Neuropediatrics 2006; 37 - THP111
DOI: 10.1055/s-2006-945934

INTRACTABLE EPILEPSY IN A PATIENT WITH 2Q34–24.3 DELETION

M Esser 1, F Bernier 1, E Wirrell 1
  • 1Alberta Children's Hospital, Calgary, AB, Canada

Objectives: Review of a 22 month old patient with a 2q23–24.3 deletion, with intractable epilepsy. Eight genes, which are putatively linked to seizure disorders, are encoded within this region.

Methods: Case report.

Results: Diagnosis of a 2q23q24.3 deletion was made when she presented at birth with an ASD/VSD, microstomia and ptosis. EEG and neurological examination were initially unremarkable. She developed focal onset seizures at 3 months that were resistant to oxcarbazepine, phenytoin, topiramate, pyridoxine and the ketogenic diet. A partial response has been achieved with high dose phenobarbital, clonazepam and stiripentol. She currently has clusters of partial and secondarily generalized seizures every 1–3 week, triggered by hyperthermia. More recently, she has developed profound ictal related central apnea. Her EEGs have poor background regionalization and multifocal epileptiform discharges. Recorded seizures have arisen from either temporal lobe, as well as the central regions. She remains hypotonic, and profoundly delayed with static development. Her MRI was normal and ABRs showed severe peripheral auditory conduction abnormalities.

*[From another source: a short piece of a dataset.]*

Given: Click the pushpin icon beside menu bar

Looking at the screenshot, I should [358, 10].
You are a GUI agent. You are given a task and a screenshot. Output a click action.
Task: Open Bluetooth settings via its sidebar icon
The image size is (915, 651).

Conclusion: This is a case of a rare genetic disorder involving deletion of a chromosomal region (2q23–24.3). This region encodes for 30 registered genes (OMIM), 11 that are involved in neuronal disorders, of which 8 have implied association with seizure disorders. Specifically, this region codes for sodium (5: including SCN1A), potassium (1), and calcium (1) channels, as well as the gene for benign familial infantile convulsions. The age of seizure onset, predisposition to hyperthermia and recurrent seizure clusters suggest a similarity to Dravet's syndrome; an intractable childhood epilepsy due to an SCN1A abnormality. However the epilepsy associated with this 2q23–24.3 deletion appears even more severe, as she has achieved only a partial response to therapies felt to be partially effective for Dravet's syndrome.